Уже стоя на остановке, Раиса случайно подняла глаза и обомлела. За углом уже скрывались знакомый халат, войлочные тапки и крашеные пряди. «Что-то случилось…» Подхватив сумки, она поспешила вслед. Но пока дошла, Тамара Петровна, кряхтя, уже поднималась из подвальчика аптеки.
— Что случилось? Вам плохо? Понадобилось лекарство?
— Нет-нет, просто я проверяла, у них ли ты покупала мне «Янам», в той ли дозировке, их ли чек ты принесла и на эту ли сумму? А сейчас поднимусь в универсам и там тоже проверю все твои чеки.
— Господи, да зачем?
— А как же! Ты имей в виду: за тобой ведётся строжайший контроль!

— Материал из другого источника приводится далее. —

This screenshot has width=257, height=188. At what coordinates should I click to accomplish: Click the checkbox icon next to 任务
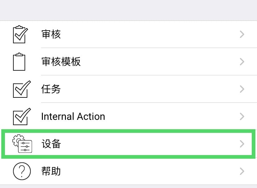pyautogui.click(x=22, y=89)
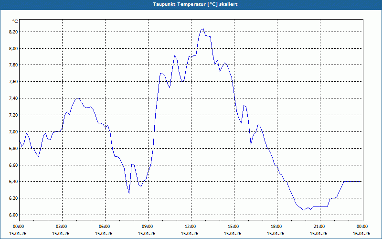Select the 8,20 y-axis label

pyautogui.click(x=14, y=32)
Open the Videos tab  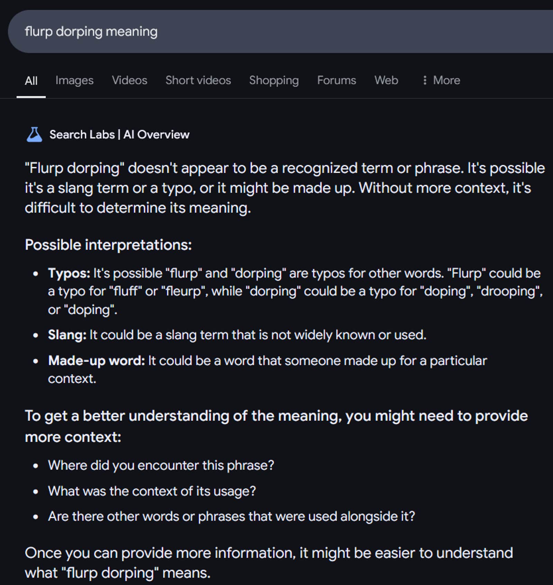point(129,80)
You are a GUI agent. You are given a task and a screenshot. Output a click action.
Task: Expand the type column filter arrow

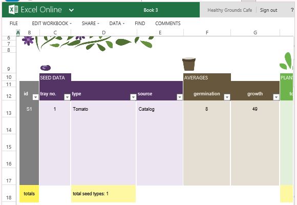pyautogui.click(x=133, y=97)
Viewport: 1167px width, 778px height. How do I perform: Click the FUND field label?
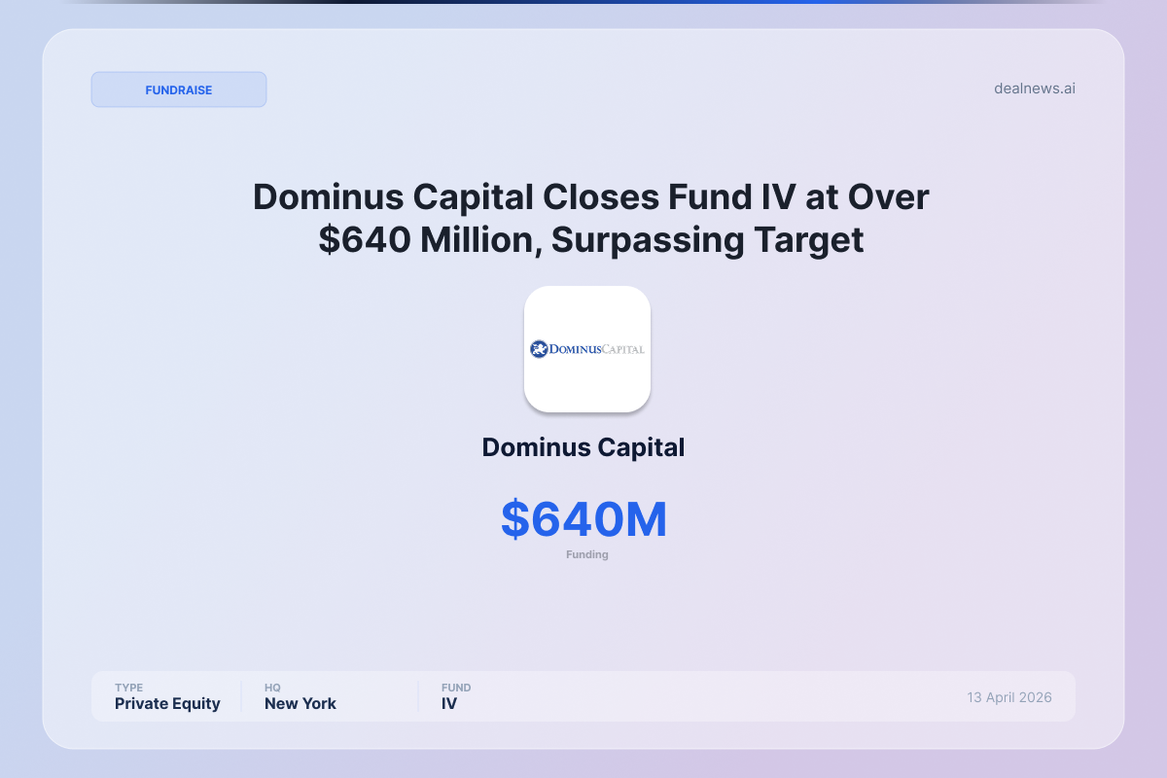point(456,688)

— Ну и как, недодала я вам за эти полтора года хоть копейку?
— Пока нет. Но ты учти!
Вспомнив это, Раиса только покрутила головой. Но что поделаешь: дано человеку право на услуги соцработника — вот он им и пользуется…

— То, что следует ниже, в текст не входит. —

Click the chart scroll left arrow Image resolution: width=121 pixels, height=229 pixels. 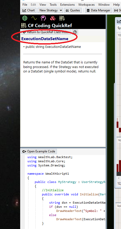(119, 178)
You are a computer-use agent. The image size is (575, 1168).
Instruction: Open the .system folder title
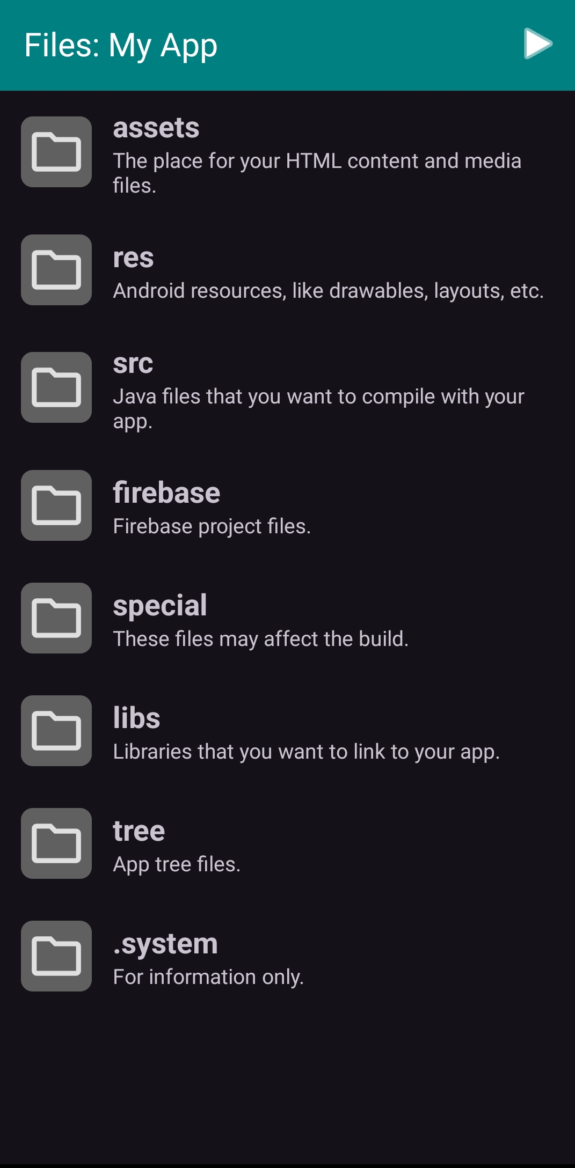(165, 945)
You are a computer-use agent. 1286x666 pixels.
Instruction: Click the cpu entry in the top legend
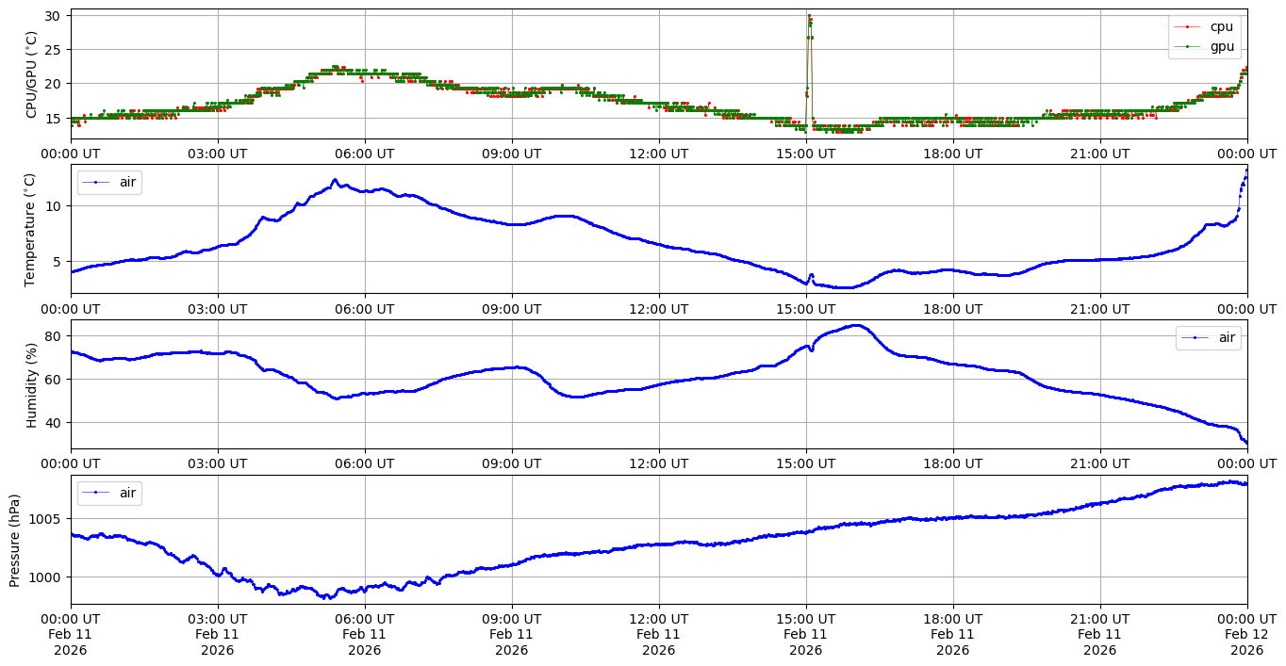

Подойдя, наконец, к парадному, Раиса отомкнула дверь своим ключом, вошла, да так и осталась стоять с приоткрытым ртом. Георгий Егорович сидел за старым круглым столом. Перед ним кверху донышком стоял пакет из-под кефира, и старик что-то чертил на нём по линейке. Второй пакет стоял на столе рядом.
— Здравствуйте! А что это вы делаете, Георгий Егорович?
– А, пришла! Здравствуй, иди сюда и учись. А то ведь вы, молодые, ничего не понимаете в жизни. Вот я нашёл центры донышек. Делаю в них отверстия. Продеваю в них шнурок и завязываю узлы. Видишь, оба пакета держатся.
— И зачем?
— Теперь я надену шнурок на шею, пакеты будут на груди. И пойду собирать в них малину. Ягоду — в один пакет, ягоду — в другой. Будет соблюдаться равновесие.
— Господи, да я вам за десять минут соберу всю малину с ваших четырёх кустов в любую банку или кастрюльку.
— Нет, ты не понимаешь. Должны быть порядок и аккуратность. Я пойду к малине, а ты перенеси ящики под яблоки из того сарая в этот.
Таких ящиков Раиса не видела уже лет тридцать. Из неструганной тарной дощечки, сколоченные в «разбежку», они так и норовили оставить в коже занозы. Она выносила их попарно и складывала на травке у дверей другого сарая. И вдруг крик:
— Стой! Что ты делаешь? Разве так можно?
— Что не так, Георгий Егорович?
— Ты же видишь: этот ящик светлый, а не тёмный, как те остальные. Он — «благородных кровей». Значит, его надо ставить только на скамью или стол. А ты — на траву.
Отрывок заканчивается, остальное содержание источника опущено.